Previous studies of soman neuropathology observed acute decreases in T2 relaxation and diffusion-weighted imaging apparent diffusion in the hippocampus and thalamus, and prolonged (1 week) decreases in the amygdala and PC.^{47, 61} Other OP models observed increased T2 relaxation times in the thalamus and parietotemporal cortices 3 h after exposure to the OP paraoxon.⁴⁸ The additional regions specified in models such as these represent additional targets for long-term MRI study. In particular, the PC is another significant region to explore in future studies. Visually, this region displayed hyperintensity in this study, but the exact extent was not quantified. The PC is known to display extensive neurodegeneration and calcification months after DFP exposure.^{54, 62} Future investigation with additional focus on the PC could offer new insights on further potential biomarkers for soman-induced neuropathology. Further studies are in progress to investigate the MRI defects in the amygdala and other extrahippocampal regions. In a micro-CT scan study in DFP-exposed rats, OP intoxication can produce neurological damage via seizure-independent mechanisms.⁵⁶ In soman-intoxicated guinea pigs, there is a long-lasting increase in a T2-weighted signal intensities in the PC and other areas, indicating a structural PC damage induced by acute exposure to soman.⁶³ These reports are consistent with our MRI observations in the soman-exposed model.

Enlargement of ventricles

The LV volume was significantly (almost two-fold) increased in soman-exposed animals. Such increase in ventricle volume was expected, as shorter-term longitudinal studies have observed a gradual increase in the ventricular volume over the scale of weeks after DFP.⁴⁹ The increased CSF volume is similar to the lost HV, suggesting compensatory fluid expansion secondary to regional brain atrophy. The high contrast of the ventricles provides for easy visualization of the volume and can be an effective long-term tool for indirectly gauging tissue loss in other areas. Interestingly, T2 relaxation times for the LV increased in the soman-exposed group. This suggests a change in composition in this region, such as increased CSF density or overlapping scarring of the underlying tissue. These findings are consistent with previous studies in a rat model of DFP intoxication.⁴⁹ Although there are a few studies using MRI to evaluate soman-induced enlargement of the ventricle,⁶⁴ there are some reports on soman-induced loss of neurons and enlargement of ventricles using neuropathology assessments.^65,66 These reports strongly support our findings on the enlargement of ventricles, which appears to be a hallmark neuropathological feature of soman exposure. Thus, MRI represents a promising noninvasive tool to identify this biomarker, assess its progression longitudinally, and to evaluate the efficacy of a neuroprotective treatment.

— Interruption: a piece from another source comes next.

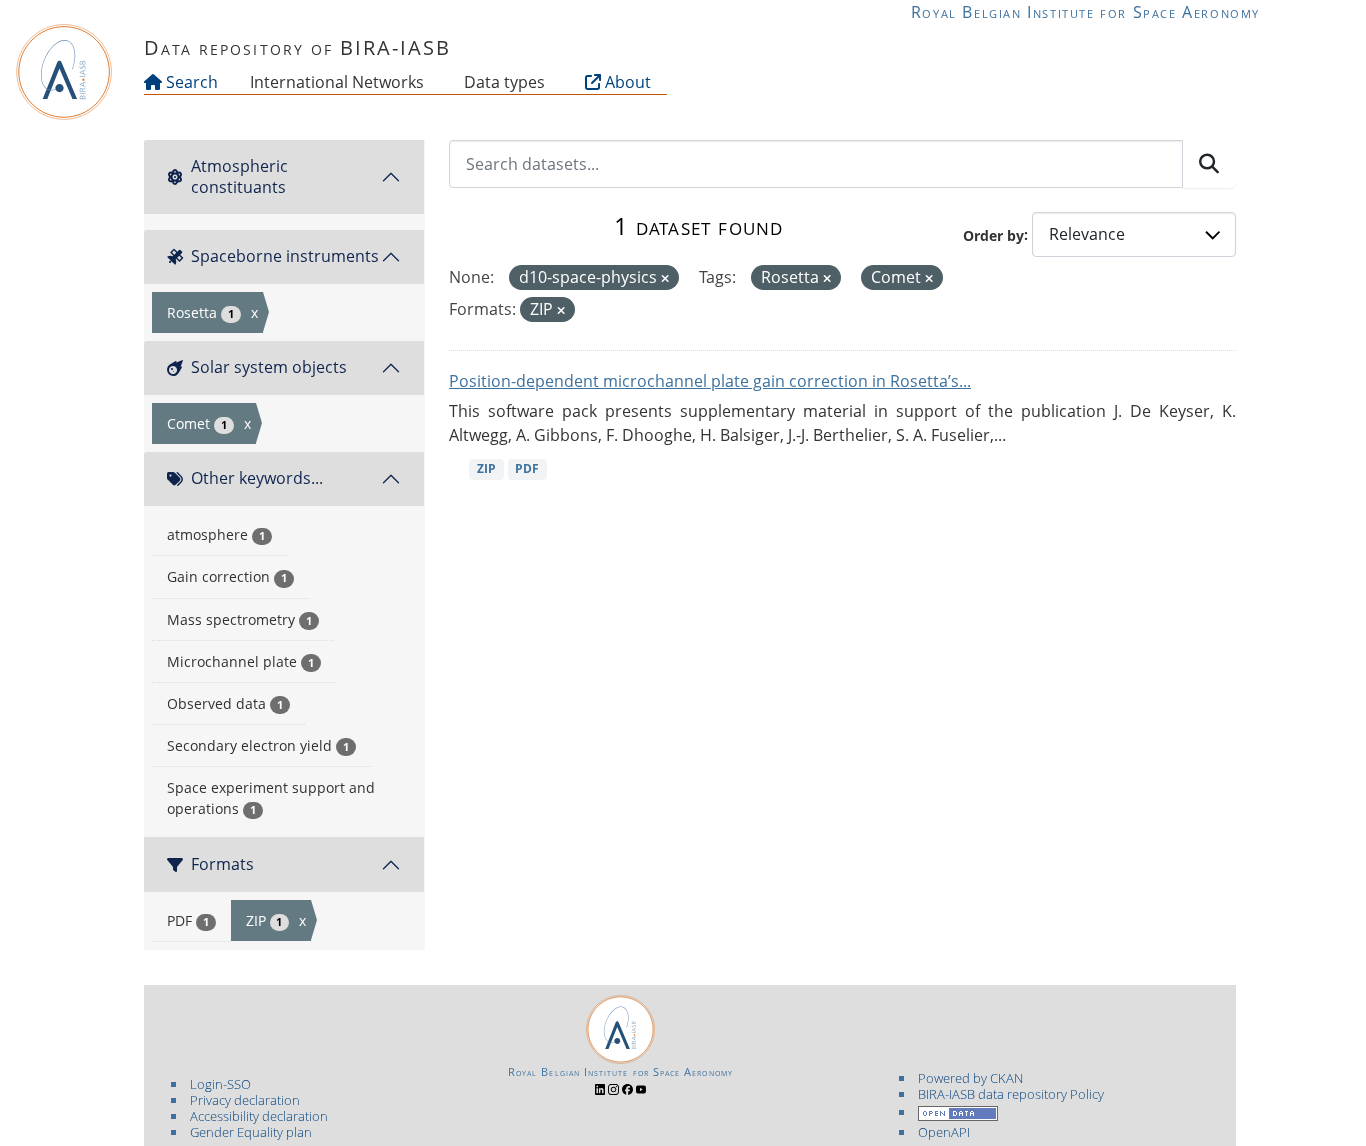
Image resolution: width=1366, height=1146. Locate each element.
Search (190, 82)
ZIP (486, 468)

In conclusion, these results demonstrate chronic MRI lesions and volumetric abnormalities in the hippocampus and other key areas of the brain in the soman model of nerve agent intoxication. Moreover, these long-lasting changes are positively correlated with the histological markers of neurodegeneration and neuroinflammation in the hippocampus, and can predict the special learning and memory dysfunction. HV loss and atrophy are linked to soman-induced memory deficits and hence may be a potential biomarker for predicting the risk of long-term development of neurological dysfunction after nerve agent exposure. Together, these findings support the application of MRI as a sensitive and versatile in vivo neuroimaging tool to gain early insight into the anatomic extent and spatial progression in morphological defects in the brain after nerve agent exposure.